The drawing bot is capable of generating images using caption-like text descriptions as the input. Using this technique, Microsoft's researchers were able to achieve a three-fold uplift in image quality compared to previous text-to-image methods. When drawing an image, the bot is even capable of imagining details that were not originally listed in the text, and relies on the bot's "artificial imagination" to fill in the blanks.
“If you go to Bing and you search for a bird, you get a bird picture. But here, the pictures are created by the computer, pixel by pixel, from scratch,” said Xiaodong He, research manager at Microsoft's Deep Learning Technology Center. “These birds may not exist in the real world — they are just an aspect of our computer’s imagination of birds.”
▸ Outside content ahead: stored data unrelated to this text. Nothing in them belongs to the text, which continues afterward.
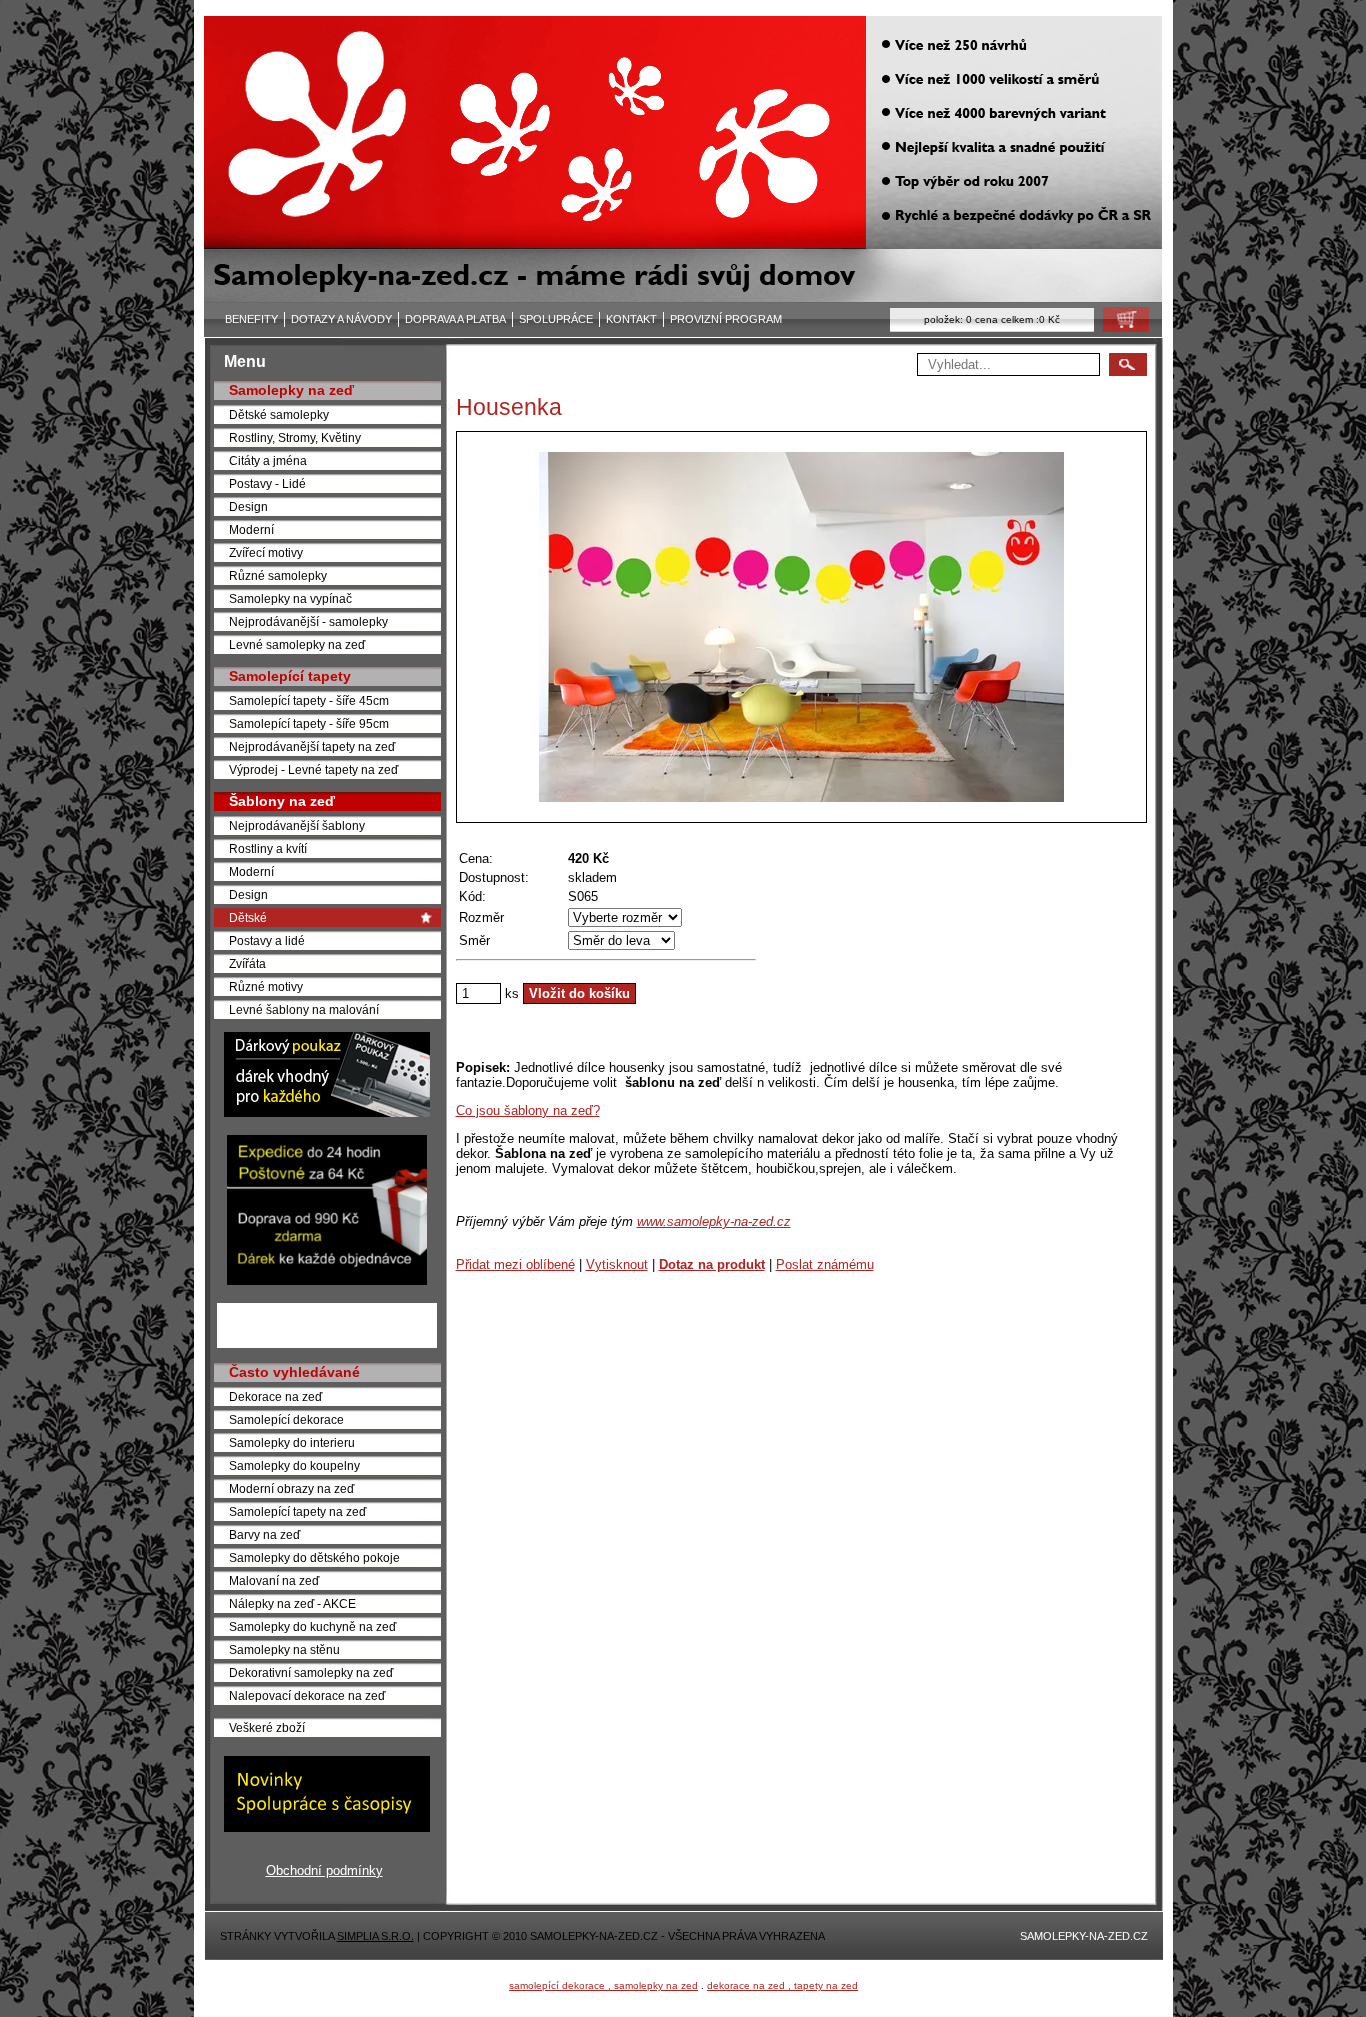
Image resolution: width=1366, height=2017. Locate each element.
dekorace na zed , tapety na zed (782, 1985)
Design (248, 506)
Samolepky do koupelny (294, 1465)
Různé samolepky (278, 575)
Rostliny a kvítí (268, 848)
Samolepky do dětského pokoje (314, 1557)
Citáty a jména (268, 460)
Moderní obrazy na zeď (291, 1488)
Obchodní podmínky (324, 1870)
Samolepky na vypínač (290, 598)
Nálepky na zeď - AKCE (292, 1603)
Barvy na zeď (264, 1534)
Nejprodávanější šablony (297, 825)
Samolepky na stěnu (284, 1649)
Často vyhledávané (294, 1372)
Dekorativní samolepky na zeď (311, 1672)
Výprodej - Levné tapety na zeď (313, 769)
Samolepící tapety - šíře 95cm (309, 723)
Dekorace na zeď (275, 1396)
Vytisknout (617, 1264)
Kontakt (631, 319)
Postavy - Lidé (267, 483)
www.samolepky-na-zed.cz (714, 1221)
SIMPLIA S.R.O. (375, 1936)
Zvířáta (247, 963)
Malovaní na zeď (274, 1580)
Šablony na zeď (282, 801)
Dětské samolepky (279, 414)
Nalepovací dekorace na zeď (307, 1695)
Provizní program (726, 319)
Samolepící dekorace (286, 1419)
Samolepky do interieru (292, 1442)
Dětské (248, 917)
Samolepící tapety (290, 676)
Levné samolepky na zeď (297, 644)
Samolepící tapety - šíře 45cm (309, 700)
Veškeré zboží (267, 1727)
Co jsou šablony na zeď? (528, 1110)
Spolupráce (556, 319)
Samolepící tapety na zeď (297, 1511)
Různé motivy (266, 986)
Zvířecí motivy (266, 552)
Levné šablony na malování (304, 1009)
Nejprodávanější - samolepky (308, 621)
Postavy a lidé (267, 940)
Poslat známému (825, 1264)
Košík (1120, 324)
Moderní (251, 529)
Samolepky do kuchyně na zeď (312, 1626)
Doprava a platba (455, 319)
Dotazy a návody (341, 319)
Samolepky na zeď (291, 390)
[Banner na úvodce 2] (327, 1280)
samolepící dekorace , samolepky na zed (603, 1985)
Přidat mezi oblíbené (515, 1264)
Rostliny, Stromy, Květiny (295, 437)
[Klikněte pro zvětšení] (801, 627)
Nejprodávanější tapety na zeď (312, 746)
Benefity (251, 319)
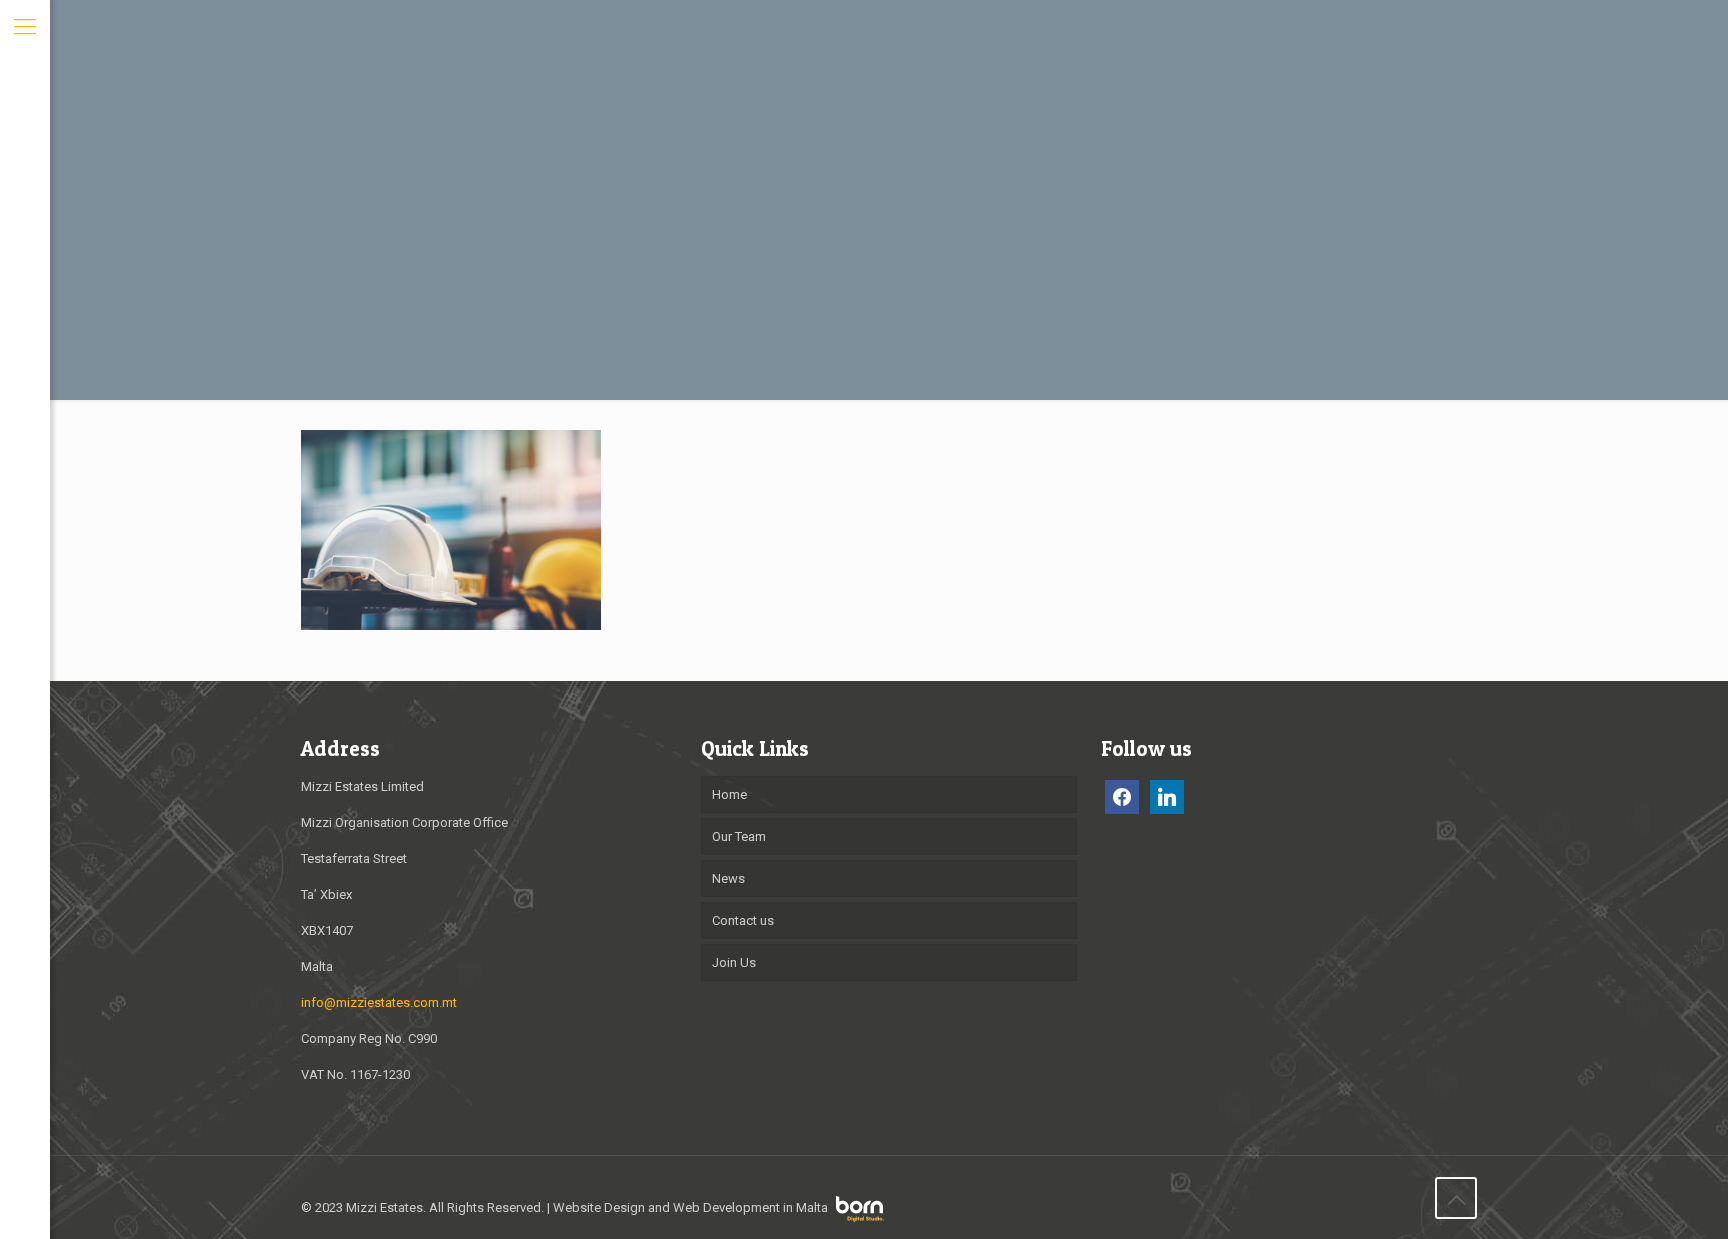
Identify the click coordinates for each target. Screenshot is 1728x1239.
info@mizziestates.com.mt (379, 1002)
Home (729, 794)
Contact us (743, 920)
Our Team (739, 836)
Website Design (599, 1207)
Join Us (734, 962)
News (728, 878)
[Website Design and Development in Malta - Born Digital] (860, 1217)
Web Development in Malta (750, 1207)
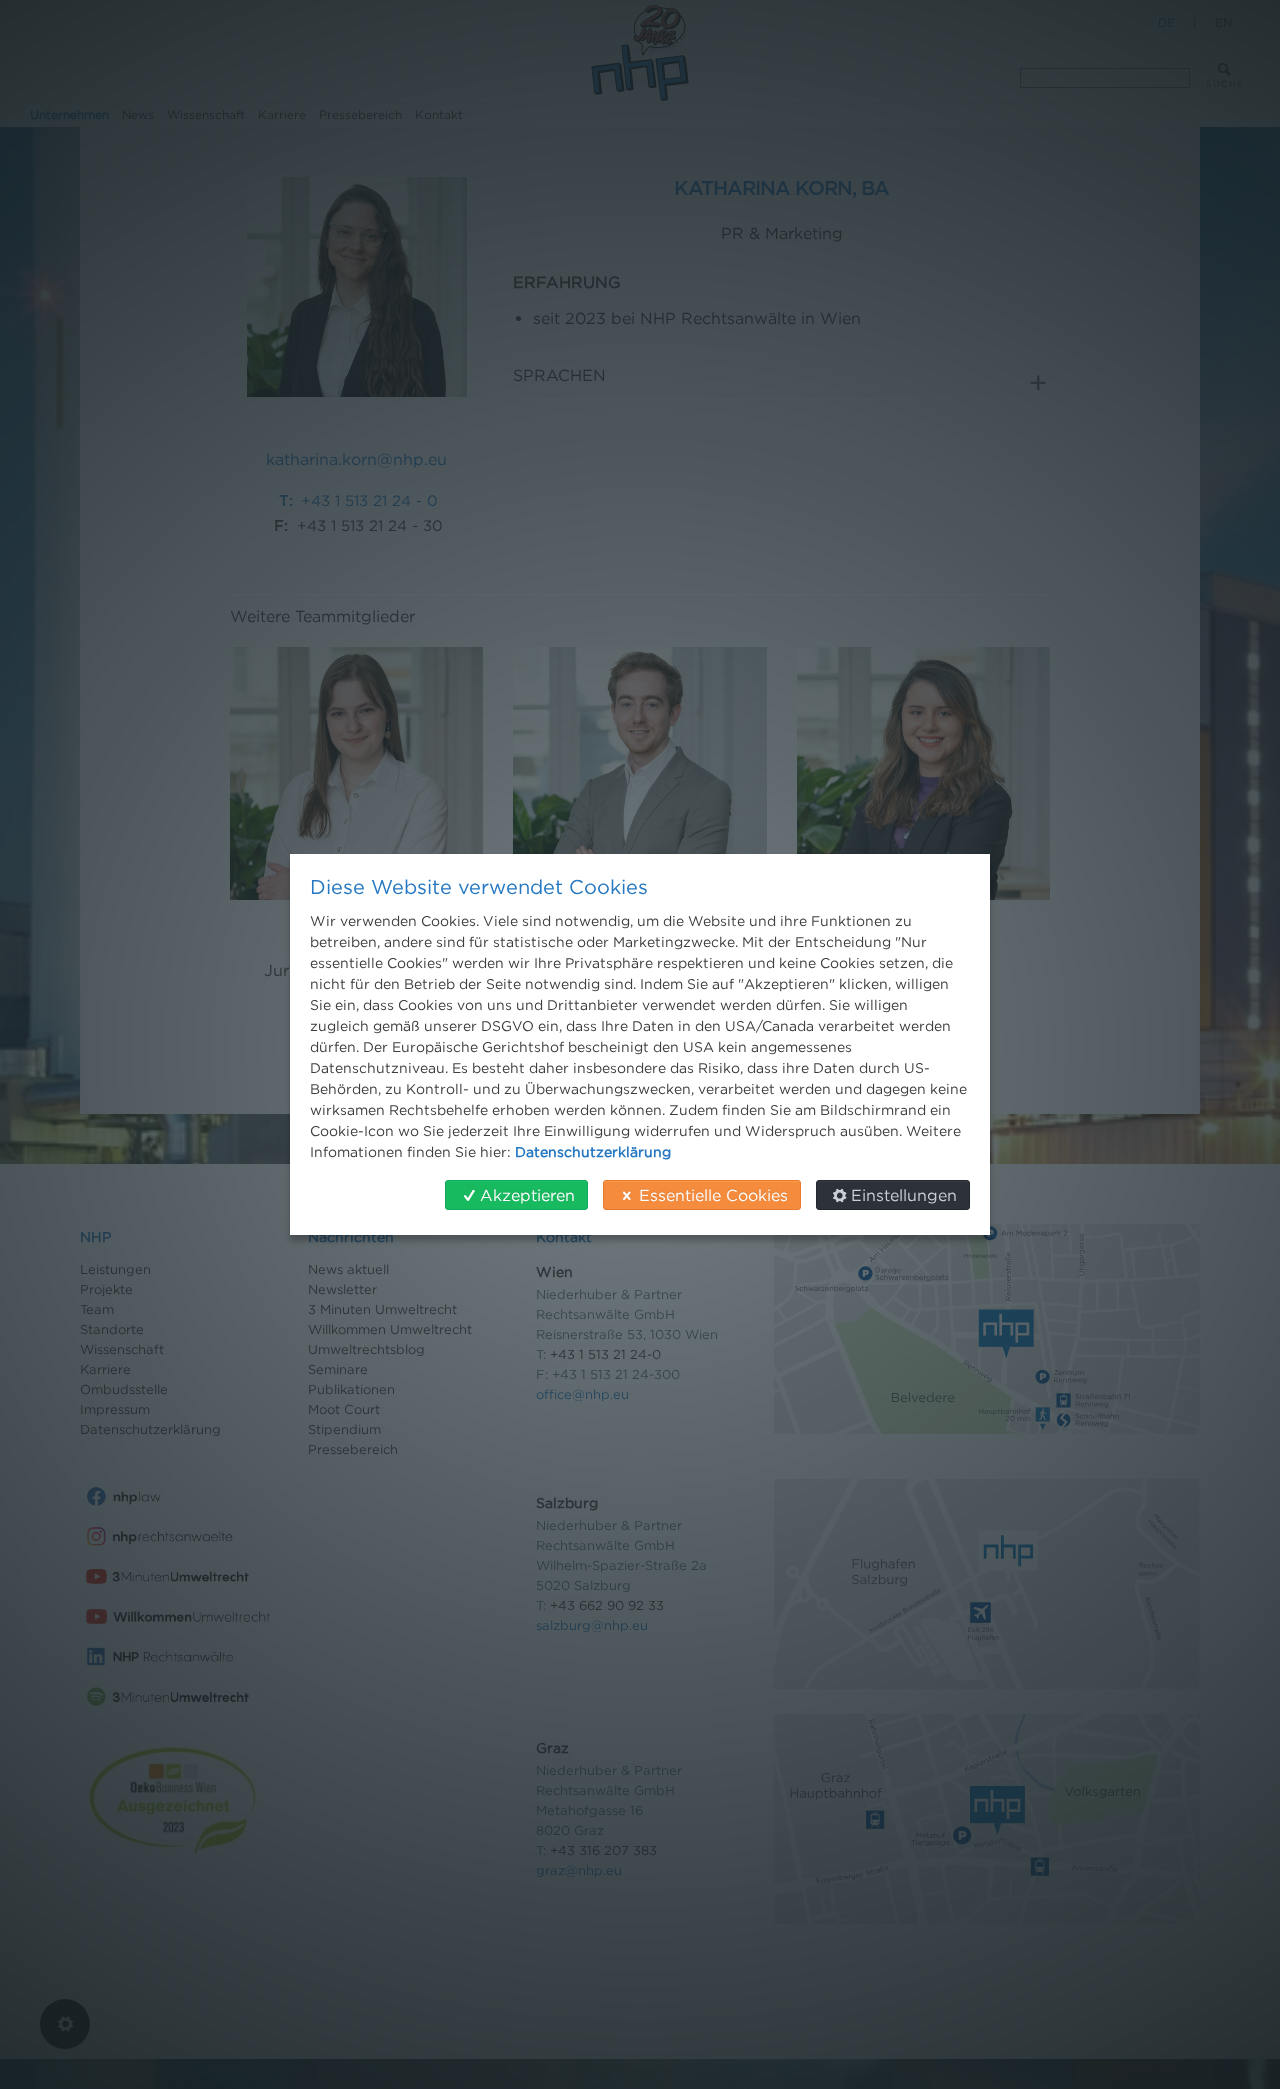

Using the GAN, the drawing bot calls upon two machine learning models. The first one is capable of drawing images based on the text descriptions, while the second one -- the discriminator -- determines the authenticity of the generated images. "Working together, the discriminator pushes the generator toward perfection," adds Microsoft.
Given that the drawing bot was fed an enormous amount of data for training purposes, it came up with its own preconceived notions about what's right and wrong. For example, the AI knows that birds are often rest in trees, perhaps perching on a branch. For that reason, when the drawing bot it tasked with drawing it bird, it most often has the bird gripping a tree branch because that is what it has learned.
Feeding the drawing bot information that runs counter to its training can lead to some interesting results. "The team fed the drawing bot captions for absurd images, such as 'a red double-decker bus is floating on a lake'," writes Microsoft. "It generated a blurry, drippy image that resembles both a boat with two decks and a double-decker bus on a lake surrounded by mountains. The image suggests the bot had an internal struggle between knowing that boats float on lakes and the text specification of bus."
So, what are the practical applications of the drawing bot? Microsoft envisions that the technology could be enhanced with voice-activation/recognition, and could be used as a sketch assistant for painters and interior decorators. Looking towards more of a "big picture" idea, Microsoft says that the drawing bot could create animated films simply by using a screenplay as an input source.